AI Research

Tiny but Trusted: Efficient Vision-Language Reasoni... | AI Research

Key Takeaways

Tiny but Trusted: Efficient Vision-Language Reasoning for Time-Series Anomaly Detection Recent advancements in Vision-Language Models (VLMs) have transformed...
Public anomaly detection benchmarks typically provide interval annotations but not natural-language rationales, making it difficult to fine-tune VLMs to produce grounded, interpretable decisions.
Through fine-tuning on this benchmark, we develop VisAnomReasoner, a parameter-efficient VLM for time-series anomaly detection.
Additional experiments on the TSB-AD-U benchmark demonstrate strong cross-benchmark generalization, with VisAnomReasoner improving precision and F1 by 9.57 and 13.39 percentage points, respectively.
# Tiny but Trusted: Efficient Vision-Language Reasoning for Time-Series Anomaly Detection

Paper AbstractExpand

Recent advances in Vision-Language Models (VLMs) have achieved impressive performance across many tasks, yet prior studies report unsatisfactory performance when applying large language or multimodal models to finding abnormal patterns in sequential data. Public anomaly detection benchmarks typically provide interval annotations but not natural-language rationales, making it difficult to fine-tune VLMs to produce grounded, interpretable decisions. To address this gap, we construct VisAnomBench, a curated benchmark built from public time-series datasets and augmented with high-quality anomaly explanations selected from multiple large VLMs using fine-grained, task-specific rewards. Through fine-tuning on this benchmark, we develop VisAnomReasoner, a parameter-efficient VLM for time-series anomaly detection. Experimental results on VisAnomBench show that VisAnomReasoner achieves more accurate anomaly localization and consistently outperforms all baselines, with improvements of at least 21.23 and 23.87 percentage points in precision and F1, respectively. Additional experiments on the TSB-AD-U benchmark demonstrate strong cross-benchmark generalization, with VisAnomReasoner improving precision and F1 by 9.57 and 13.39 percentage points, respectively.

Tiny but Trusted: Efficient Vision-Language Reasoning for Time-Series Anomaly Detection

Recent advancements in Vision-Language Models (VLMs) have transformed many fields, yet these models have historically struggled to identify abnormal patterns in sequential data. This paper addresses a critical gap in the field: while existing anomaly detection benchmarks provide data intervals, they lack the natural-language rationales necessary to train models to provide grounded, interpretable explanations for their decisions. The authors introduce a new framework to bridge this gap, enabling more reliable and efficient reasoning in time-series analysis.

Creating a Foundation for Reasoning

To improve how models interpret sequential data, the authors developed VisAnomBench.
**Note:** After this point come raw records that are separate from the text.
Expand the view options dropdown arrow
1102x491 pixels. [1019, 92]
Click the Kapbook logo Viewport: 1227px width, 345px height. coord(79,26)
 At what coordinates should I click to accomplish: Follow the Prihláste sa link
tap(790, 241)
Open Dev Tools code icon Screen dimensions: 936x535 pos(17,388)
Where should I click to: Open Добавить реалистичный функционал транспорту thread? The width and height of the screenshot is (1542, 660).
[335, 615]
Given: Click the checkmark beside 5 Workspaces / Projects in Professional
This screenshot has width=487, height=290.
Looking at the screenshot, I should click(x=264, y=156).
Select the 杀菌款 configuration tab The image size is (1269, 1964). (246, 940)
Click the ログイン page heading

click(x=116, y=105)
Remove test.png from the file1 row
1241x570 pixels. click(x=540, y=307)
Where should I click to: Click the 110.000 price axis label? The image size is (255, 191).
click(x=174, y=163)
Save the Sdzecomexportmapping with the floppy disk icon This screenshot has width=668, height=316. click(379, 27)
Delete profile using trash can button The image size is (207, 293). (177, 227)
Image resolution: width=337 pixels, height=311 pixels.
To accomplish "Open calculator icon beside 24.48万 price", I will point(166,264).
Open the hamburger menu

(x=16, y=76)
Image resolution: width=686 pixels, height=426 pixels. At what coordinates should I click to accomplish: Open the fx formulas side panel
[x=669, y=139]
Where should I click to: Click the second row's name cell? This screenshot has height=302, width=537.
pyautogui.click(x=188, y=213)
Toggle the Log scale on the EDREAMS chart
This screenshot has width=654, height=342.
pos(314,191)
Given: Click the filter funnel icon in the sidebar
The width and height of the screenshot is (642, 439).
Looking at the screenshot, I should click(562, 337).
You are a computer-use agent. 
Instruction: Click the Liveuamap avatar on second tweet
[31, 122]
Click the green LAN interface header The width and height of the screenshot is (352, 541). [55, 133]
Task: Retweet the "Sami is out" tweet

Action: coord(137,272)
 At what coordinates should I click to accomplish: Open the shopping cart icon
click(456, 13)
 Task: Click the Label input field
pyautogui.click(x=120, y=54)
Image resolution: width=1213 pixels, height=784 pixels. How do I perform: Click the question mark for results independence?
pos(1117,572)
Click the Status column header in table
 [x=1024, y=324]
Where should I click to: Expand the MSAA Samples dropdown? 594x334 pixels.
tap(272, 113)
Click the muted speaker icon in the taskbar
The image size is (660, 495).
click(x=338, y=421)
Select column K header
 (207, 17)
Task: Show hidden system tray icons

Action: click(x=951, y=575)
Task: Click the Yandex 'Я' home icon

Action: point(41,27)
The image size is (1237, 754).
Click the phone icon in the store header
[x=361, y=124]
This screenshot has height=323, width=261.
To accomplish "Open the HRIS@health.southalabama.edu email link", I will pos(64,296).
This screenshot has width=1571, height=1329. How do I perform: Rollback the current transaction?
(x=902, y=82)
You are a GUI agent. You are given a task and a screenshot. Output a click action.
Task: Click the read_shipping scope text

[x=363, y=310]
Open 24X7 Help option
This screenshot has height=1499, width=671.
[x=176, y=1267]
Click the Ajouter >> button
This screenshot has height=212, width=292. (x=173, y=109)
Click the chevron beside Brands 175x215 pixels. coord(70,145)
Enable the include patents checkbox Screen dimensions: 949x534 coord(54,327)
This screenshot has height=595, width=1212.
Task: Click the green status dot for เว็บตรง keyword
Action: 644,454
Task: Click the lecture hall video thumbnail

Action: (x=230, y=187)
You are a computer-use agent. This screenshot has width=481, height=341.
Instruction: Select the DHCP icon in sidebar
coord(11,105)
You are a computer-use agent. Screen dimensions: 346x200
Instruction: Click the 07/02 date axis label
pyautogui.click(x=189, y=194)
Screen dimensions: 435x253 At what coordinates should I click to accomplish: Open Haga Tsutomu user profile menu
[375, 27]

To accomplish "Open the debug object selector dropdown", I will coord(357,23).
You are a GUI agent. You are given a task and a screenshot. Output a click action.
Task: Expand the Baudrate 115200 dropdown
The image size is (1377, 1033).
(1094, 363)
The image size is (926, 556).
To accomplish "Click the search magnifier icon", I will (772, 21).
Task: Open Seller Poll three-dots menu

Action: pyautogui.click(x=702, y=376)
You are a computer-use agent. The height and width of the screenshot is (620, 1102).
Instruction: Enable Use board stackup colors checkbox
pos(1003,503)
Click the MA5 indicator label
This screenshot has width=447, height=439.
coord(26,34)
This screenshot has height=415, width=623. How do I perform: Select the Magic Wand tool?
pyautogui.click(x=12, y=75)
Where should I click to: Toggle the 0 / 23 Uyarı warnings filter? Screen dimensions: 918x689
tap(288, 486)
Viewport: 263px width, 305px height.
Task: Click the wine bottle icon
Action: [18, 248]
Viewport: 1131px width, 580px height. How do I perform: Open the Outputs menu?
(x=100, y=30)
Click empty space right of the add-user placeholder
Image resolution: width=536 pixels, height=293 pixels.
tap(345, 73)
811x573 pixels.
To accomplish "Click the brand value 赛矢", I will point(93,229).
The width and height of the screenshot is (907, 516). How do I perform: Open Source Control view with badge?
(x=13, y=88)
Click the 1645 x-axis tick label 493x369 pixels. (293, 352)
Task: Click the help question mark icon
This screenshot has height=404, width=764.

This is a curated benchmark built from public time-series datasets. To make the data more useful for training, the researchers augmented it with high-quality anomaly explanations. These explanations were selected from multiple large VLMs using fine-grained, task-specific rewards, ensuring that the model learns from high-quality, logical reasoning rather than just raw data points.

Introducing VisAnomReasoner

Using this new benchmark, the authors developed VisAnomReasoner, a parameter-efficient VLM specifically designed for time-series anomaly detection. By fine-tuning the model on the augmented data in VisAnomBench, the researchers created a system that is not only "tiny" in terms of parameter efficiency but also "trusted" because it provides interpretable, grounded decisions regarding anomalies in sequential data.

Performance and Generalization

The experimental results demonstrate that VisAnomReasoner significantly outperforms existing baselines. On the VisAnomBench dataset, the model achieved substantial improvements in anomaly localization, with precision increasing by at least 21.23 percentage points and F1 scores by 23.87 percentage points. Furthermore, the model showed strong cross-benchmark generalization when tested on the TSB-AD-U benchmark, where it improved precision by 9.57 percentage points and F1 scores by 13.39 percentage points, proving that the model's reasoning capabilities are robust across different datasets.

Comments (0)

No comments yet

Be the first to share your thoughts!